◆ Source material:
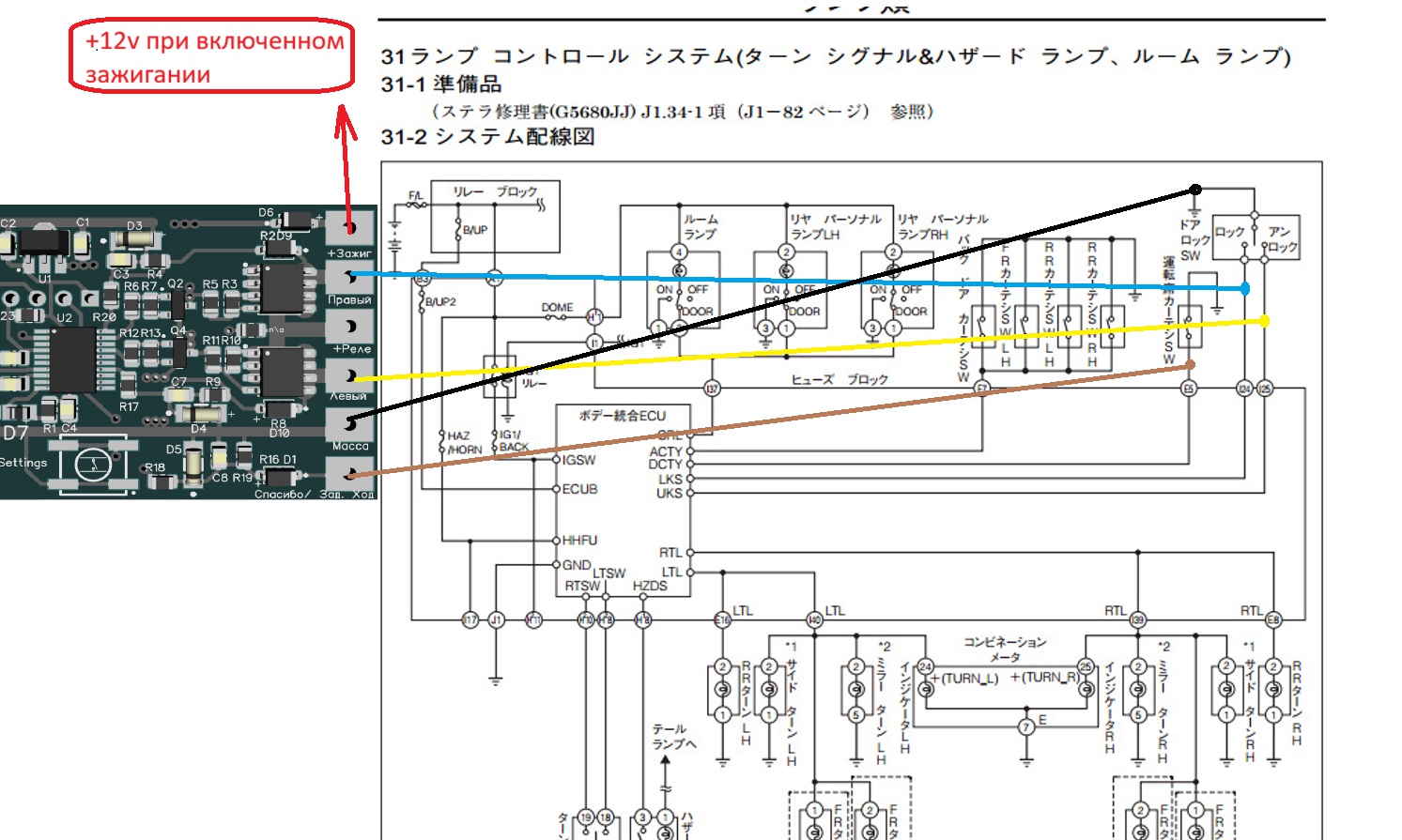Toggle the リヤ パーソナル ランプRH switch
This screenshot has height=840, width=1402.
coord(894,300)
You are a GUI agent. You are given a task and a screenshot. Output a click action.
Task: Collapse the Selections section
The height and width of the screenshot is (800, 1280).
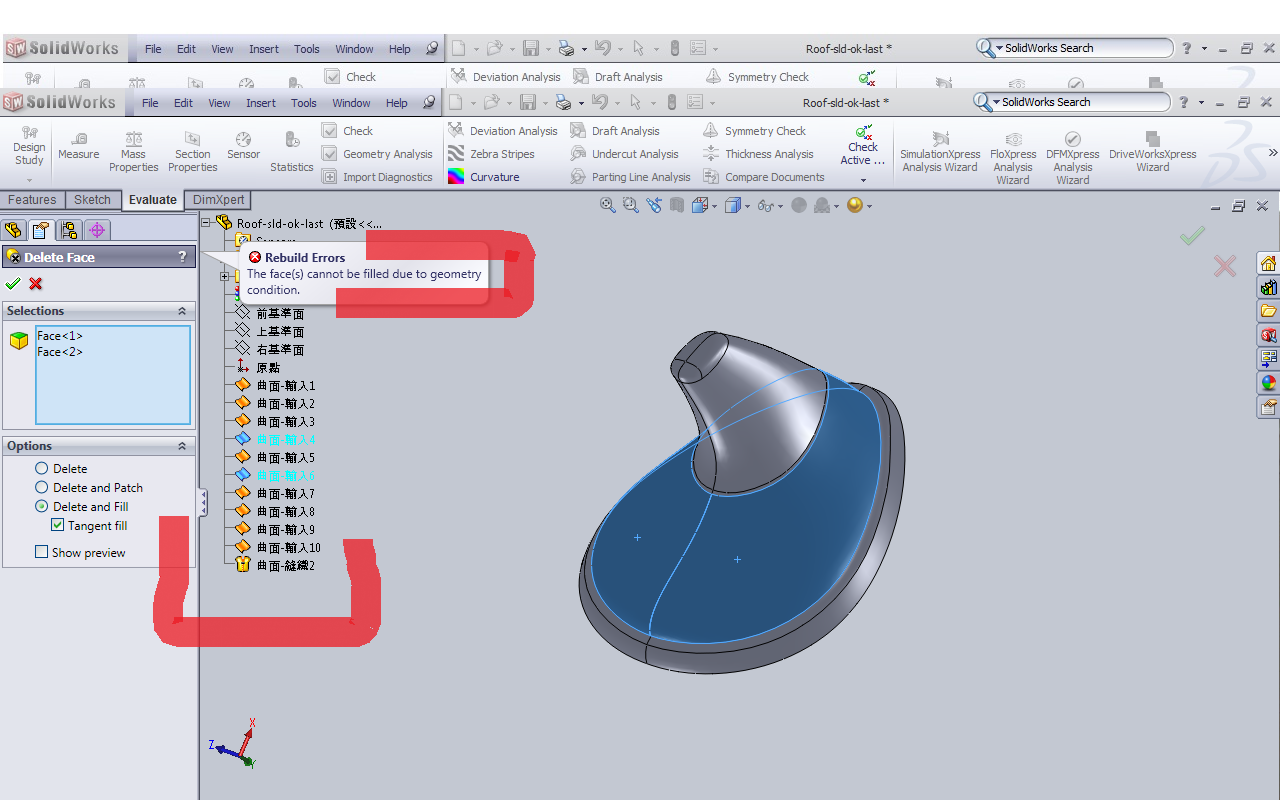coord(182,311)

◆ What is required: Please copy exactly the lines from the one containing "The height and" through the last line of the records, both ends included, and leave out any pictures.

◆ Result:
The height and width of the screenshot is (800, 1280).
coord(182,311)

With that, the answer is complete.